Portimão bleek voor ons de ideale haven om dit jaar te overwinteren.
De jachthaven ligt aan de rivier de Arade. Aan de overzijde ligt het vissersdorp Ferragudo. Kerk op het hoogste punt en vissersbootjes voor de kade. Met de fiets is het een drie kwartier rijden, met de bijboot vijf minuten varen. Op de tweede zondag van de maand is er vlooienmarkt in het centrum van het dorp.
Wij hebben het geluk dat de ligplaatsen aan beide zijden onbezet zijn: ruim uitzicht. Soms even een tijdelijke buurman; deze heeft wel een opvallend huisdier. Na een week zijn ze weer vertrokken.
Vanuit de boot zien we in het noorden de Serra de Monchique met de Foía als het hoogste punt van de Algarve. Het dorp Monchique is bereikbaar per bus. Deze stopt en vertrekt vanuit een garage.
Rond het dorp staan in de bossen veel kurkeiken. Het cijfer op de stam geeft aan in welk jaar hij geschild is.
Het uitzicht op de Foia, de hoogste top van het Monchique gebergte, is prachtig. Naar het noorden toe zijn bij helder weer de bergen van centraal Portugal te zien.
We zien ook veel eucalyptussen op de hellingen. Deze boom is snelgroeiend, maar ook zeer brandbaar. Een oorzaak van de vele bosbranden van de laatste jaren.
We beklimmen met Bea en Martin de Pica, de andere top bij Monchique, en laten ons op de top fotograferen. Op de terugweg kiezen we de verkeerde weg en komen uiteindelijk pas via de tuin van een huis weer in de bewoonde wereld.
Het is hier niet altijd zonnig. Tijdens een bezoek aan de Fóia zien we vanaf de top regenbuien langs de kust trekken. Maar wij staan hoog en blijven droog.
De Baai van Alvor is bezaaid met zandbanken. Alleen in de geul is het mogelijk te ankeren.
De Baai is beroemd om zijn schaal- en schelpdieren. Bij laag water zien we iemand bezig met een soort grote fietspomp.
Hij zet hem op een gaatje, perst er lucht door, ziet even verderop een straaltje water spuiten en zuigt daar de schelp op. Altijd beter dan met een hark tot je borst door het water gaan. Maar de almejas zijn dan ook erg gewild en worden goed verkocht.
Met Reina en Graham rijden we naar Cabo de São Vicente. Dit is het uiterste zuidwestelijke puntje van het Europese vasteland.
Zelfs in de winter staan aan de lange doodlopende weg stalletjes met souvenirs en snuisterijen.

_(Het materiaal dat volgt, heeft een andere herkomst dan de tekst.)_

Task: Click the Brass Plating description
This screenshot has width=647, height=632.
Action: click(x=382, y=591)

De dames bekijken de waren kritisch.
In januari begint het voorjaar, zo lijkt het wel. Allerlei bomen, struiken en bloemen gaan bloeien. Hier een boom vol met mimosa.

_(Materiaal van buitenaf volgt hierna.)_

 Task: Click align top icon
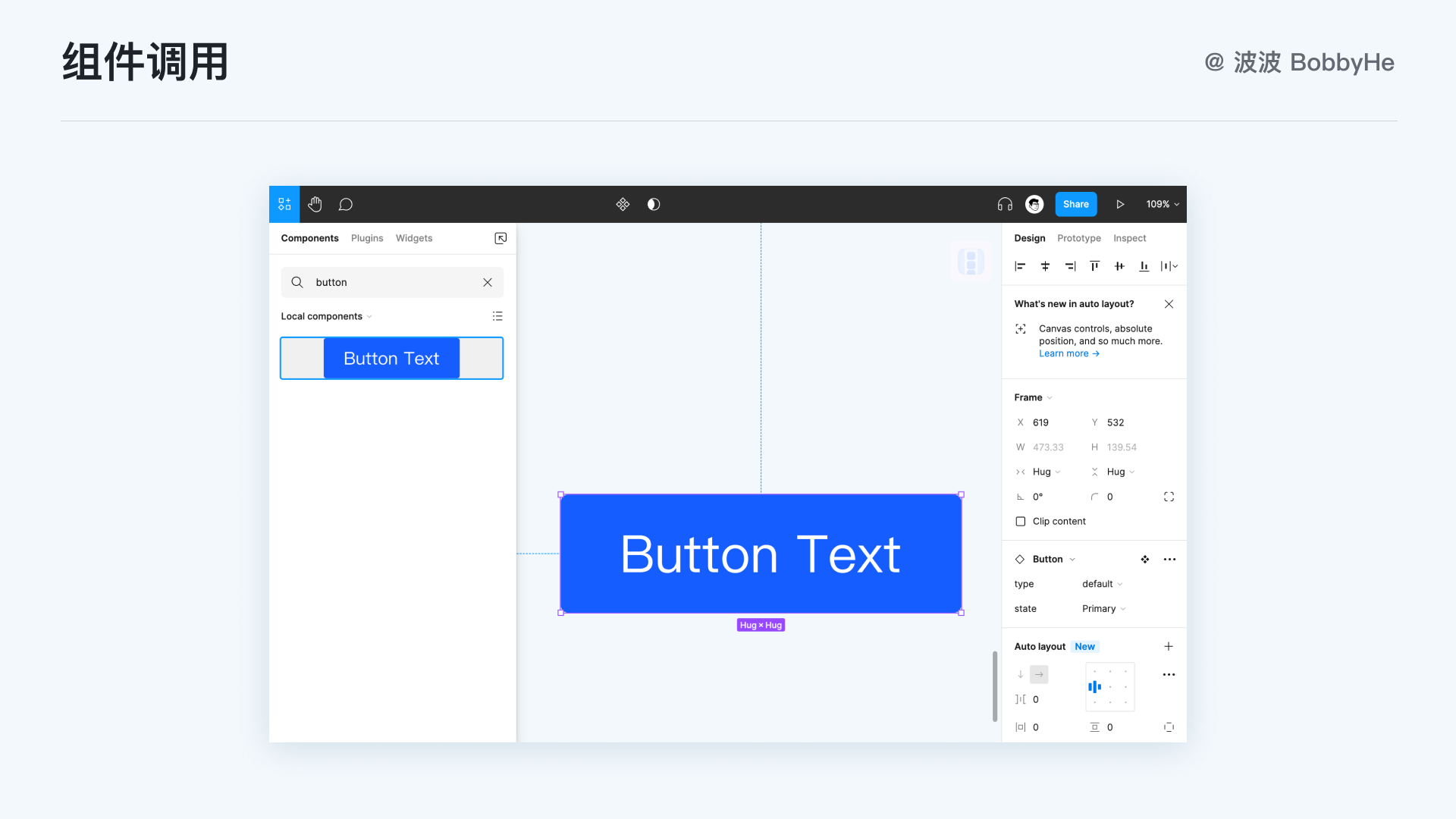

Met de kerst verschenen er overal grote rode vruchten in de palmen. Na de kerst waren ze overigens ook ineens weer verdwenen….
Toch kan het in de winter in Portimão ook wel stormen. En als de wind net de haven in staat, gaan door de deining de schepen stevig tekeer. Dan wil er wel iets kapot gaan; zeker als er ruim twintig ton van de Swalker aan ligt te trekken.
Ook het driedaagse vliegfeest van Portimão is niet geheel zonder risico. Zeker als een lid van het Breiltling straaljager stuntteam je toplicht er af lijkt te vliegen.
Wij hadden geen schade, maar wel een nieuwe laag aangroeiwerende verf en onderhoud aan de schroefas nodig. Met de hulp van velen konden we binnen een week gelukkig weer het water in.
Voordat we weer op stap gaan, bezoeken we begin april nog even de kinderen. Die hebben voor ons nog een verassing in petto. Als contrast voor het mooie weer in de Algarve krijgen we een flink pak sneeuw te zien in het Sauerland…
… en een woest stromende Amblève met smeltwater in de Ardennen.